Objectives: We hypothesised that the application of two HDACis, Valproic acid (VPA) and Trichostatin A (TSA), would induce repair-associated responses in primary dental pulp (DPC) cultures at concentration levels which do not stimulate significant anti-proliferative, apoptotic or cytotoxic effects.
Methods: VPA (0.03mM-5mM) and TSA (3nM-400nM) were applied to primary rat DPCs (24hrs) and their stimulation of reparative processes was investigated using proliferation, viability, apoptosis, cell cycle and mineralization assays.
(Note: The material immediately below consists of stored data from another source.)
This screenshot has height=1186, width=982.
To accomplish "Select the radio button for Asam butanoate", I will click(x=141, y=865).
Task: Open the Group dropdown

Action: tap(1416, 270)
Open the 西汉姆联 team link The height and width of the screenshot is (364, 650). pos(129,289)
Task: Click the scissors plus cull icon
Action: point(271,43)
Results: Flow cytometry demonstrated that TSA (100nM, 400nM) significantly increased cell viability. Neither HDACi was cytotoxic, although cell-growth analysis revealed significant anti-proliferative effects at higher concentrations for VPA (>0.5mM) and TSA (>50nM). While high-content-analysis demonstrated that HDACi did not significantly induce caspase-3 or p21 activity, p53-expression was increased by VPA (3mM, 5mM) at 48hrs. HDACi-exposure induced mineralization per cell dose-dependently to a plateau level (VPA-0.125mM and TSA-25nM) with accompanying increases in mineralization/dentinogenic-associated gene expression at 5 (DMP-1, BMP-2/-4, Nestin) and 10 days (DSPP, BMP-2/-4). Both HDACis, at a range of concentrations, significantly stimulated osteopontin and BMP-2 protein expression at 10 and 14 days further supporting the ability of HDACi to promote differentiation
Conclusion: HDACi exert different effects on primary compared with transformed DPCs and promote epigenetically-induced mineralization and differentiation events without cytotoxic effects. These results highlight the potential benefits of low concentration HDACi for topical application in vital pulp therapy.